[AFS3-std] A call for consensus on draft-deason-afs3-type-time-02

Russ Allbery rra@stanford.edu
Wed, 27 Jul 2011 14:39:47 -0700


Steven Jenkins <steven.jenkins@gmail.com> writes:

> The third (and most significant) concern is that the proposed draft
> proposes that the epoch be defined as January 1, 1601, rather than the
> traditional Unix epoch of January 1, 1970.  At a minimum, the rationale
> behind that choice should be explained in the RFC beyond the one
> sentence stating that the epoch definition comes from the Microsoft
> Windows FILETIME structure (also, should there be a cross-reference here
> to a Microsoft specification document?  I am concerned that we assert
> that definition to be true yet do not provide a normative reference for
> this.).

I apologize for having missed this previously, and appreciate Steven
raising this.  I'm also concerned about the use of this epoch.  While I
think that specifying that it's in UTC does make the epoch well-formed in
a technical sense, there are a lot of implementation landmines hidden in
that choice of epoch that worry me.

One issue is that on January 1, 1601 much of the Western world was on the
Julian instead of the Gregorian calendar.  Britain didn't adopt the
Gregorian calendar until 1752, for example.  This means that any
conversion of the dates included in this epoch range into a correct time
stamp will involve complex implementation issues that are beyond the scope
of what people usually realize they have to concern themselves with.  The
traditional epoch date of 1970 post-dates all these complexities.

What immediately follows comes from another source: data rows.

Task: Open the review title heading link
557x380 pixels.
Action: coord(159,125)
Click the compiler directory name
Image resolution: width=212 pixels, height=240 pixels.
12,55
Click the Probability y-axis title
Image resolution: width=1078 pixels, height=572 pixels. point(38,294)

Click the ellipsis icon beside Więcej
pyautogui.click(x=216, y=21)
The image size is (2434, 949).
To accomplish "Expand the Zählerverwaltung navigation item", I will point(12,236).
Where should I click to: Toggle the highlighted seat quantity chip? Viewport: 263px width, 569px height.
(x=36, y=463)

Another is that the behavior of time with respect to leap seconds is
fairly well-understood (if considerably more weird than most people
realize) from 1970 onwards because it's explicit in POSIX specifications.
With an epoch before 1970, it's not clear to me that we would be able to
take advantage of those specifications.

I realize that this was probably chosen both because it predates any
conceivable file timestamp that someone may want to use in practice
(unlike 1970) and it's the epoch used by Microsoft Windows.  However, I'm
not aware of a public standards document that spells out these issues with
regards to Windows time the way that POSIX makes the details of these
issues explicit with regard to UNIX time.

I think it may be better to stick with a public standard epoch, rather
than using the Windows epoch, but at the least I think we need to say
something more about the implications of this choice for conversion, and
probably explicitly recommend that timestamps from some format other than
Microsoft FILETIME be derived by converting to UNIX time and then adding
116444736000000000 rather than attempting to convert directly to this
representation.

Also, note that this statement in this draft, while formally correct, is
somewhat deceptive:

    POSIX time values are also typically specified in terms of the amount
    of time that has passed since midnight 1 January 1970 UTC.

This is true definitionally, but "amount of time" here is not the amount
of time that you might expect.  Specifically, it's the amount of time in a
POSIX-specific "second" that is not actually one second long, due to the
impact of leap seconds.

Similarly, the document currently says:

   The AFSAbsTime type represents the amount of time that has passed since
   midnight or 0 hour January 1, 1601 Coordinated Universal Time (UTC).
   The value represents this amount of time in increments of 100
   nanoseconds (ns).

If applied literally, this means that all AFS timestamps will have to be
17 seconds different than the current POSIX time after subtracting
116444736000000000, since this specifies TAI timestamps, not a time in
UTC (whereas POSIX time is traditionally based on UTC).